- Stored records
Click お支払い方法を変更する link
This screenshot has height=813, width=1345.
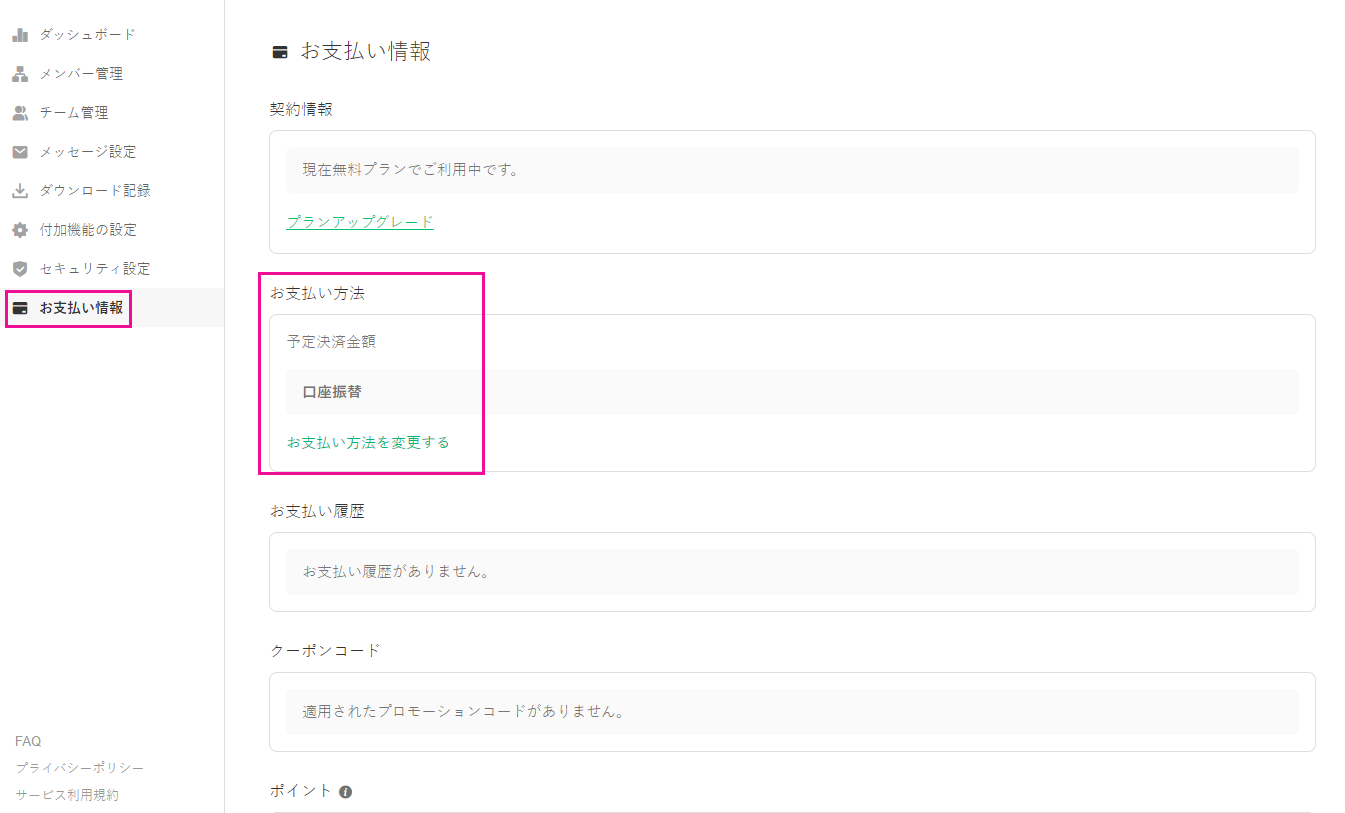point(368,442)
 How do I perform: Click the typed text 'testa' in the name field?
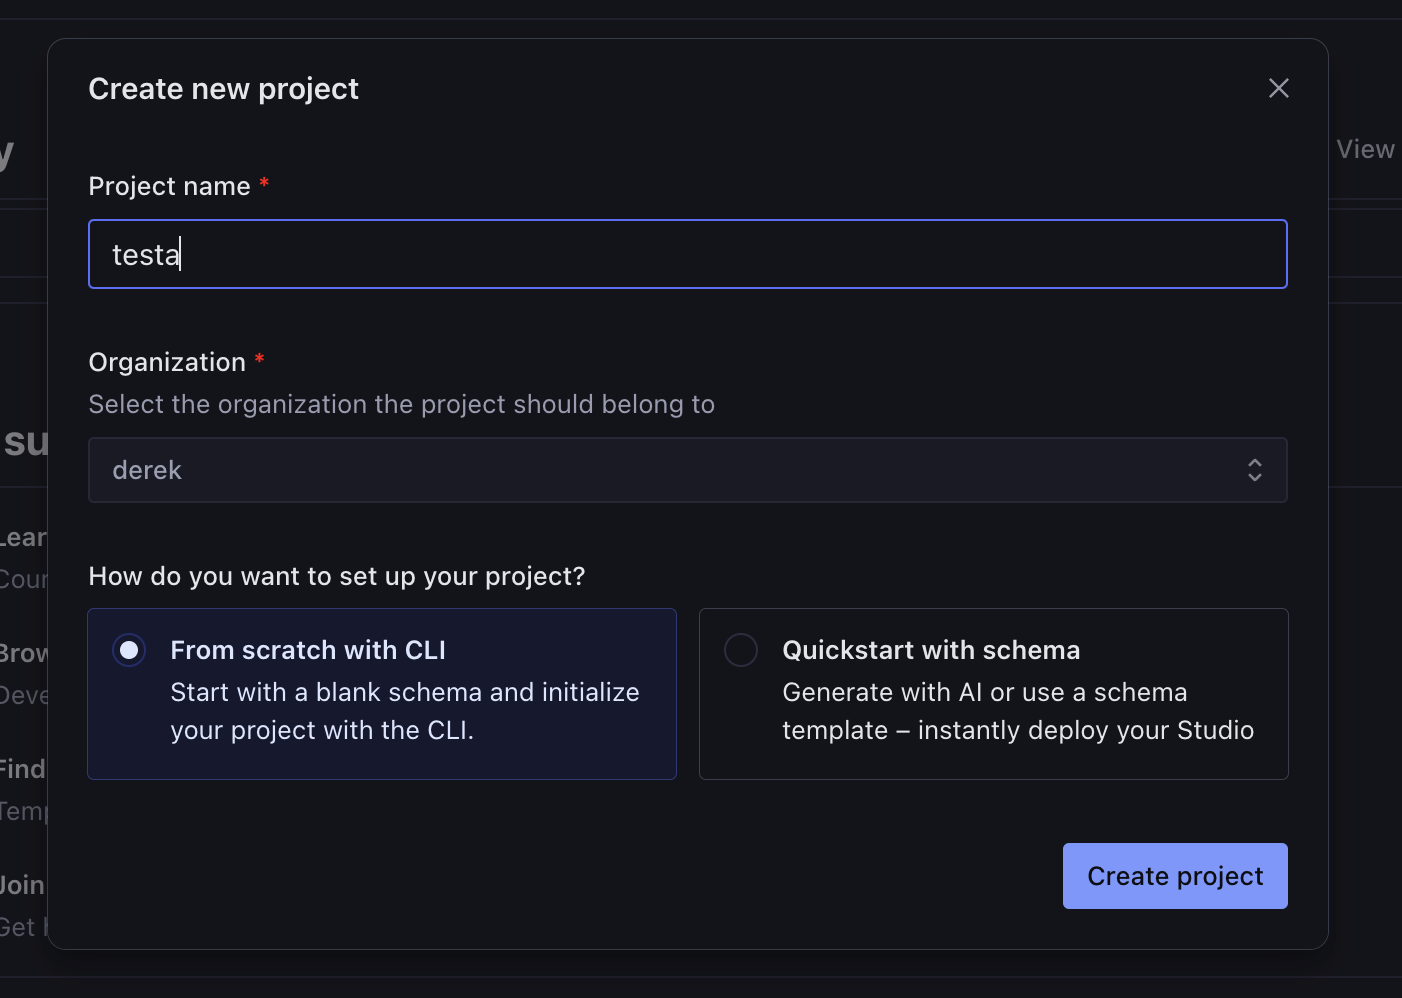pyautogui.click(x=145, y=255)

- WORK INSTRUCTIONS
Write out, word for word, only the lines from the one containing "This screenshot has height=813, width=1345." to the end of the data above; the pictures stay out.

- TASK ANSWER
This screenshot has height=813, width=1345.
point(368,442)
 How do I perform: Click the typed text 'testa' in the name field?
pyautogui.click(x=145, y=255)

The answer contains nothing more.